Segment Start: DATASET EXCERPTS

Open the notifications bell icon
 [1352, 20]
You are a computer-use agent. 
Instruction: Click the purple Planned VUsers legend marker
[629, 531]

Segment End: DATASET EXCERPTS

**DESCRIPTION OF THE TASK**:
Give the material again in full, exactly as it appears above.

**RESPONSE TO THE EXERCISE**:
Open the notifications bell icon
 [1352, 20]
You are a computer-use agent. 
Instruction: Click the purple Planned VUsers legend marker
[629, 531]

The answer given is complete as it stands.